EXERCISE DESCRIPTION: What is needed here is a word-for-word copy of all the entries below.

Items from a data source
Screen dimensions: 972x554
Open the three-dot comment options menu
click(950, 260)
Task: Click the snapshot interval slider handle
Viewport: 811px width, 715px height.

TASK RESPONSE:
Screen dimensions: 972x554
Open the three-dot comment options menu
click(950, 260)
Task: Click the snapshot interval slider handle
Viewport: 811px width, 715px height.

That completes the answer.